**EXERCISE:**
Rewrite the lines below, from the line with "single [501, 989]" through the last line, including any request among them, but leave out the pictures. Multiply every coordinate in the answers by 1.1 and round each to a whole number, with halves rounding up.

**RECORD EXTRACTS:**
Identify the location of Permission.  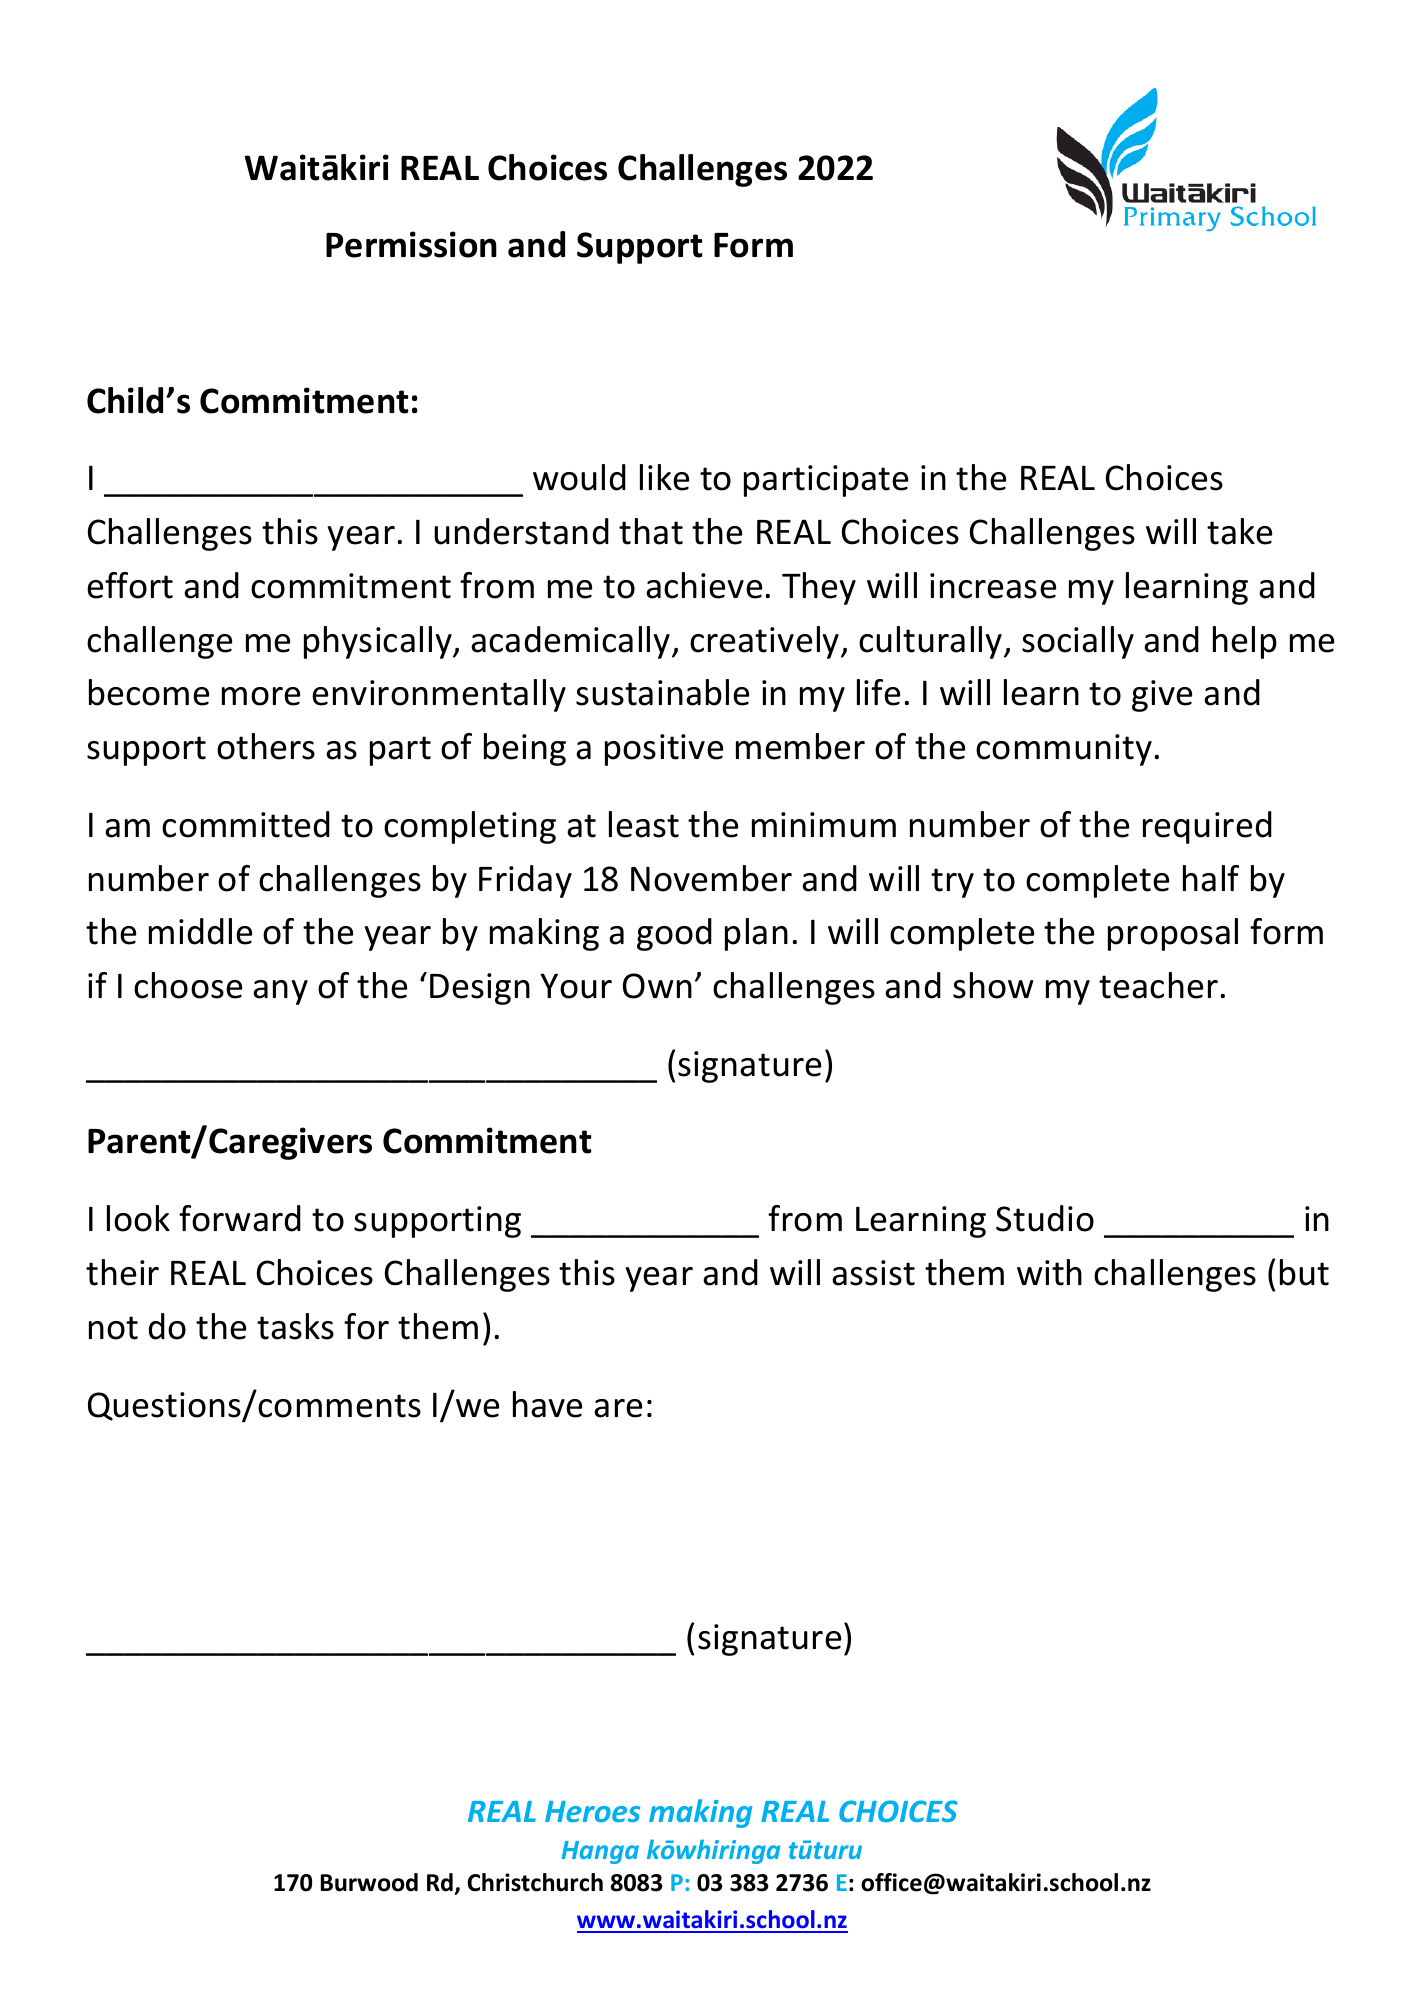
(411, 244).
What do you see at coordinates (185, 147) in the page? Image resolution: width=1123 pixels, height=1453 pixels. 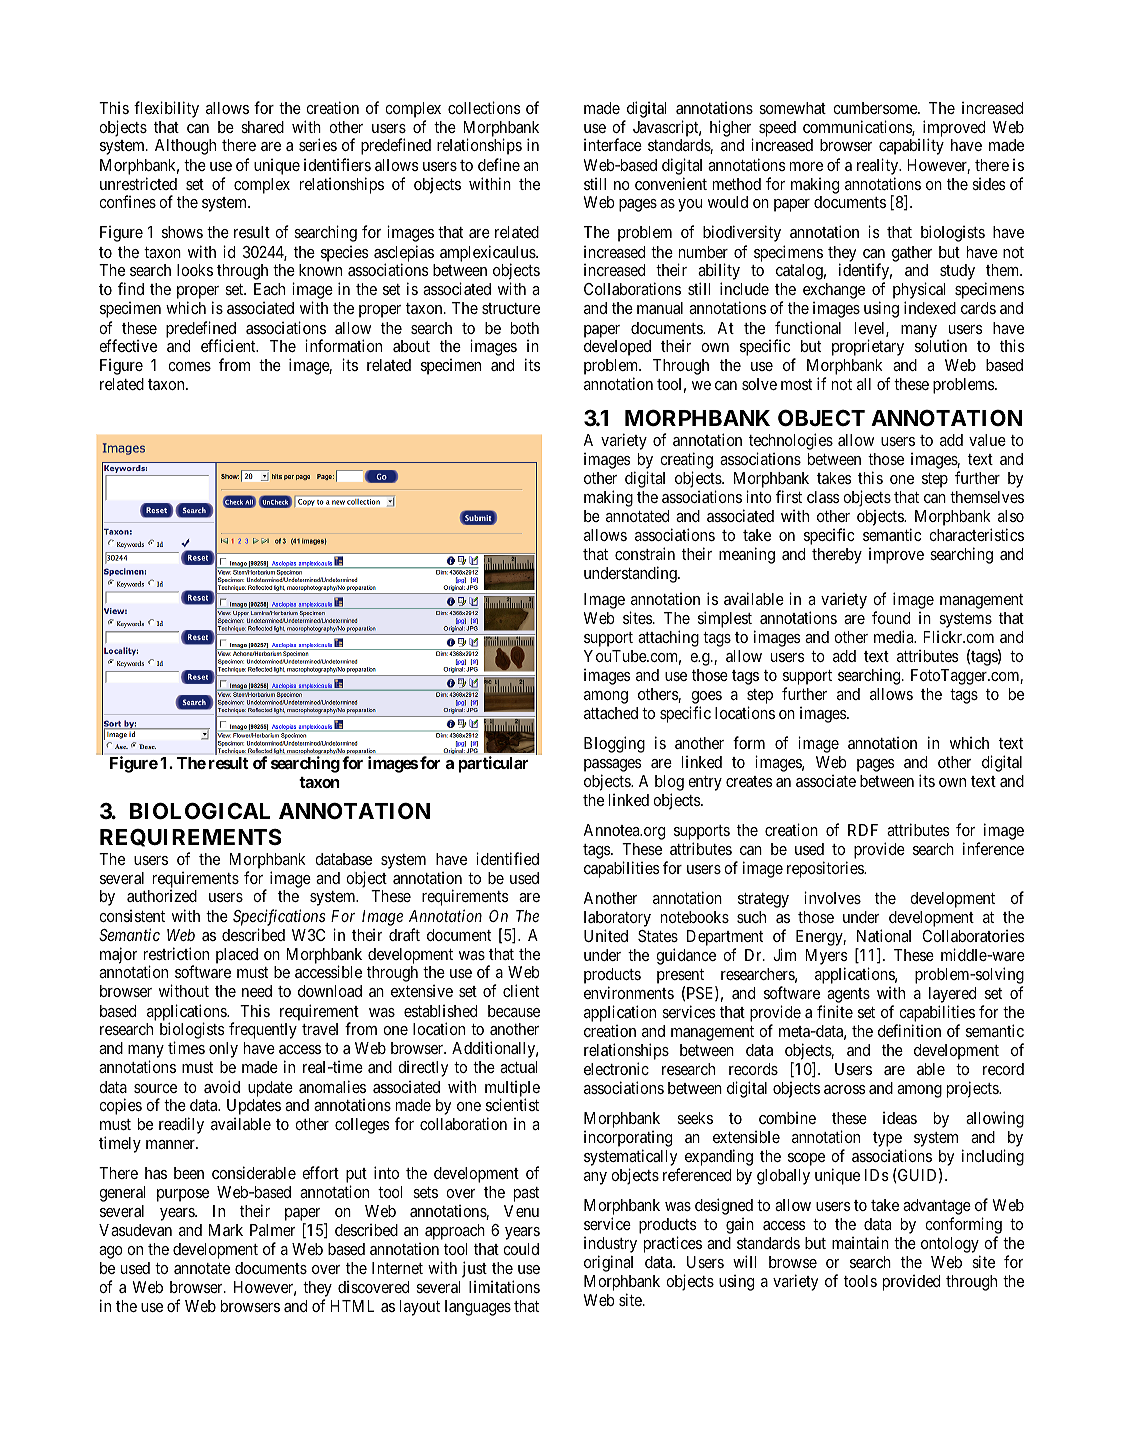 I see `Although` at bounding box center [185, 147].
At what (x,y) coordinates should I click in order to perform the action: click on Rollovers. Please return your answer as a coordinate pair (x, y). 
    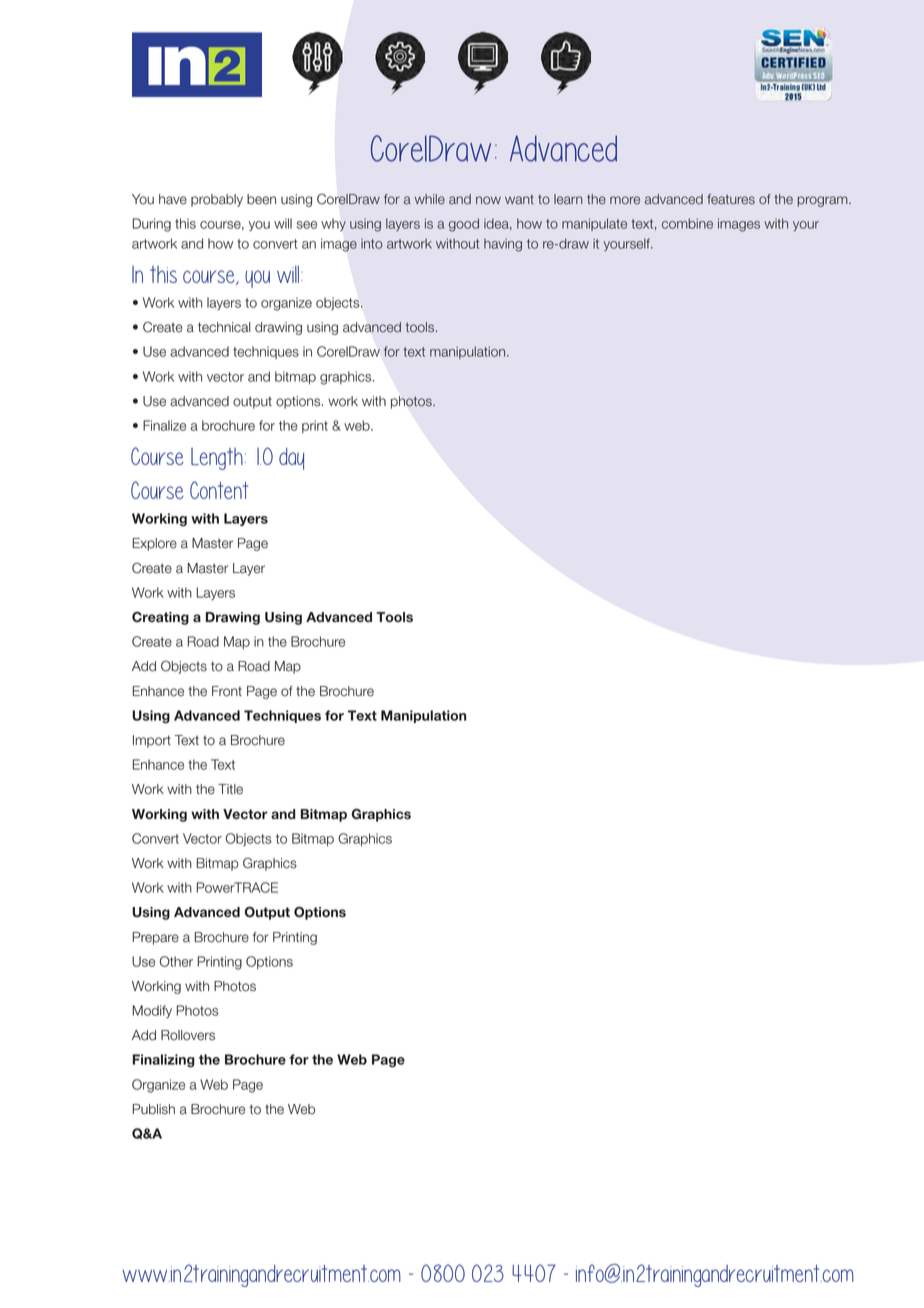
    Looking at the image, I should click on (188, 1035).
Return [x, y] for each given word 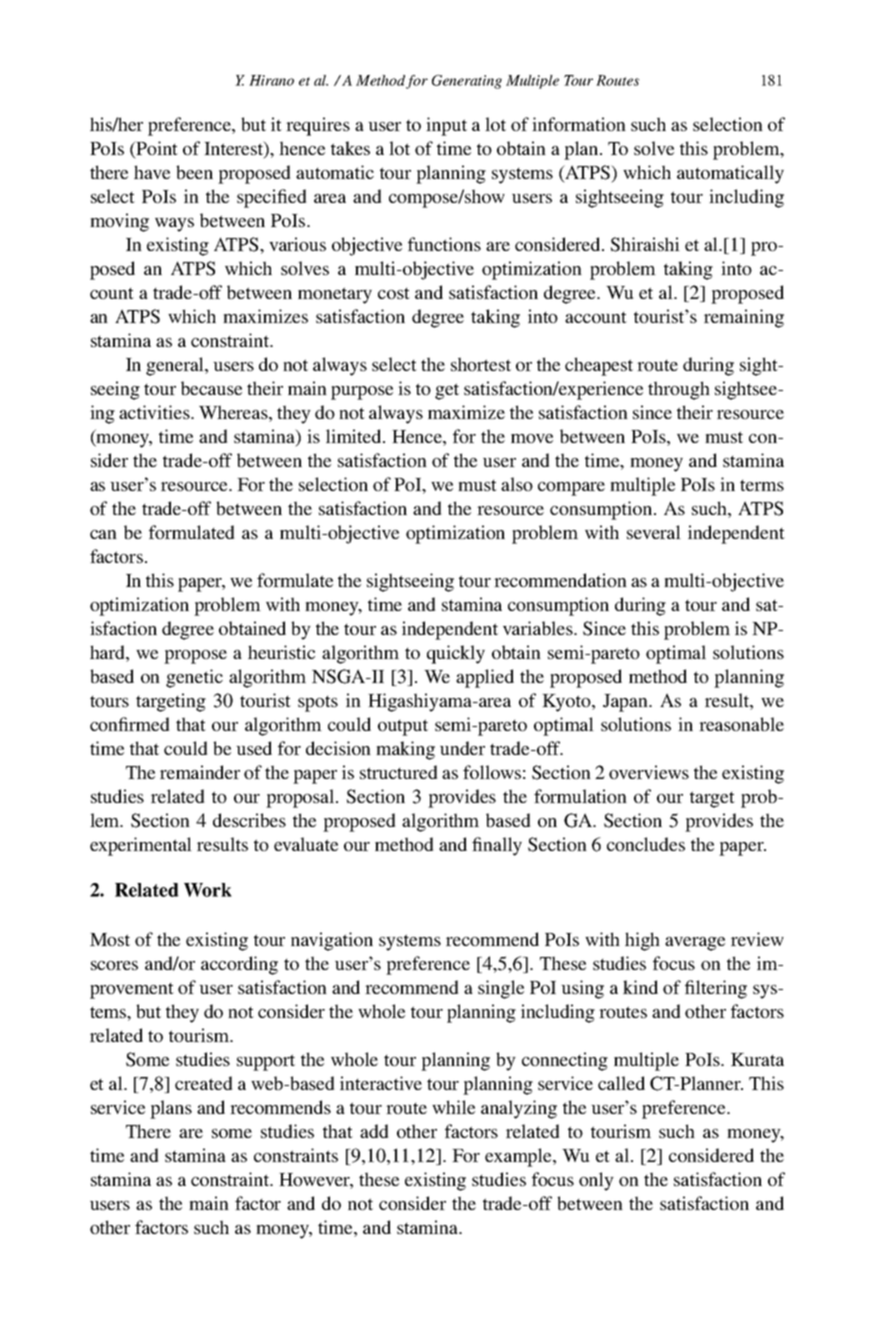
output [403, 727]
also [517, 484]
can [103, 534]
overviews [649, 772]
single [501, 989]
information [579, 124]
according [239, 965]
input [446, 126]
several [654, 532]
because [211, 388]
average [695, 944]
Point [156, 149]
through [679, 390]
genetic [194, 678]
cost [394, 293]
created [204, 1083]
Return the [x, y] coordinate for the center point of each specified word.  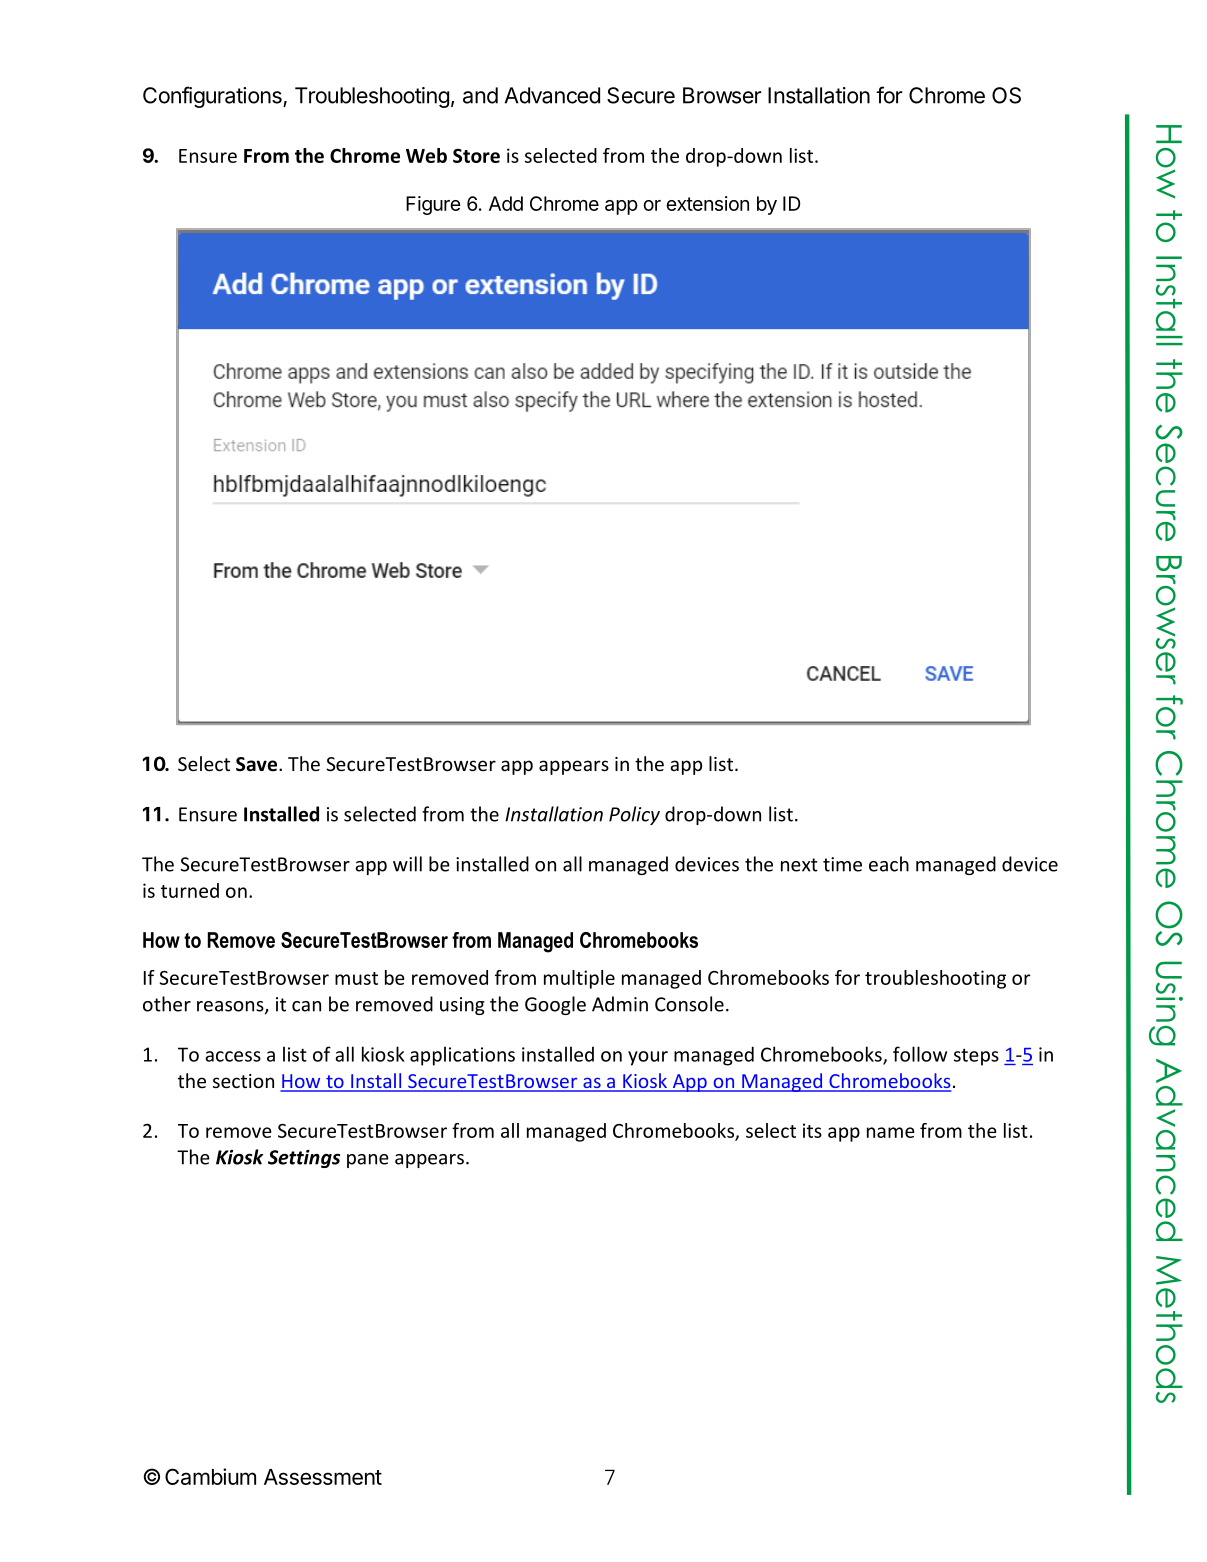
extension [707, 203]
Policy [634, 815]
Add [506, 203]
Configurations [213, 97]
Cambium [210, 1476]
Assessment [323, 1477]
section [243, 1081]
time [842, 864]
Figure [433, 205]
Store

**TASK RESULT:**
single [551, 1088]
information [637, 136]
according [263, 1062]
input [491, 139]
several [719, 585]
because [232, 427]
average [765, 1038]
Point [172, 164]
through [747, 429]
genetic [213, 746]
cost [433, 322]
created [224, 1191]
Return the [x, y] coordinate for the center point of each specified word.  
extension [778, 223]
Policy [697, 897]
Add [557, 223]
Configurations [234, 107]
Cambium [231, 1624]
Assessment [355, 1625]
section [267, 1189]
time [926, 950]
Figure [476, 226]
Store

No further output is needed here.